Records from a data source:
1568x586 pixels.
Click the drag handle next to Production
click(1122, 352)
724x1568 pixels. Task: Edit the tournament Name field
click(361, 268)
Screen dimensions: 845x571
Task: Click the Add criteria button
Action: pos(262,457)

PROBLEM DETAILS:
Write out every line of the data above again, with nothing changed.

SOLUTION:
1568x586 pixels.
Click the drag handle next to Production
click(1122, 352)
724x1568 pixels. Task: Edit the tournament Name field
click(361, 268)
Screen dimensions: 845x571
Task: Click the Add criteria button
Action: pos(262,457)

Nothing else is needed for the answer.